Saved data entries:
=-=-=-=-=

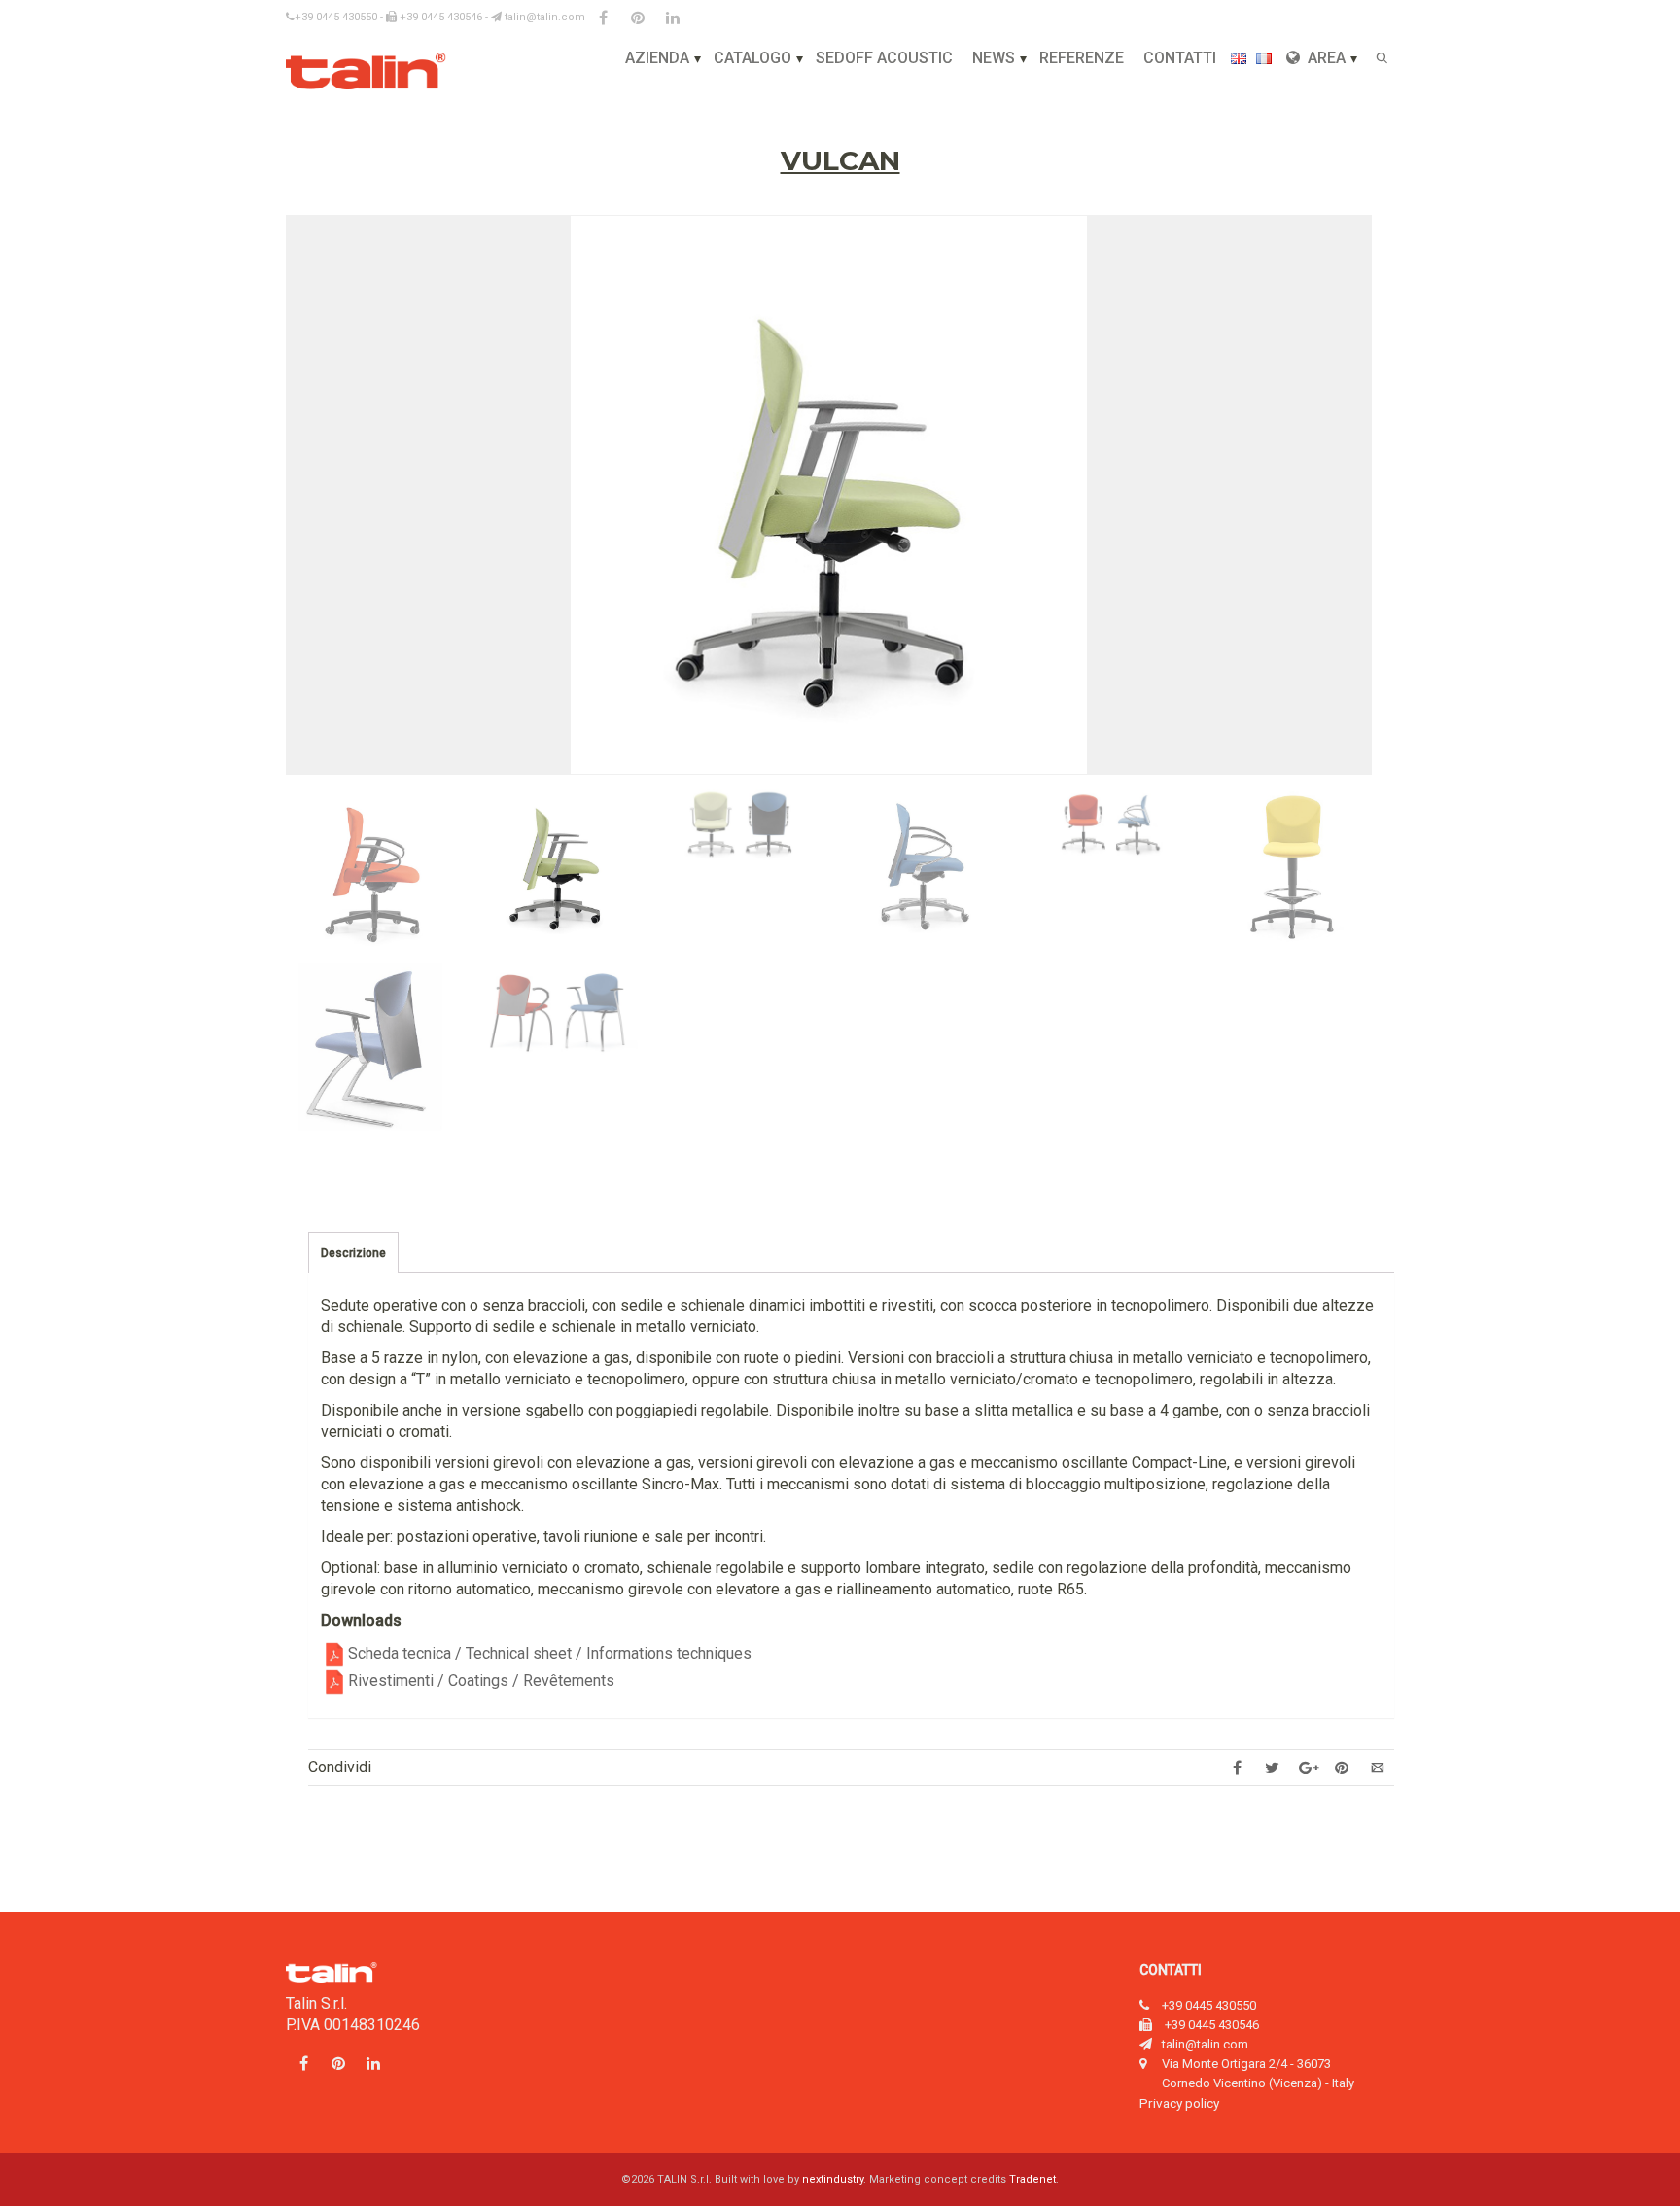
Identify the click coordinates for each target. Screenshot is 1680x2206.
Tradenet (1032, 2179)
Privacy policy (1179, 2103)
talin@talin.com (543, 17)
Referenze (1081, 58)
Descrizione (353, 1253)
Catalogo (752, 58)
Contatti (1179, 58)
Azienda (657, 58)
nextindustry (832, 2179)
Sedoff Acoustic (884, 58)
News (993, 58)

=-=-=-=-=

-- Work task --
Set down only the lines running from the line with "Contatti (1179, 58)" to the end of the entries above, both included, exactly as they stand.

-- Response below --
Contatti (1179, 58)
Azienda (657, 58)
nextindustry (832, 2179)
Sedoff Acoustic (884, 58)
News (993, 58)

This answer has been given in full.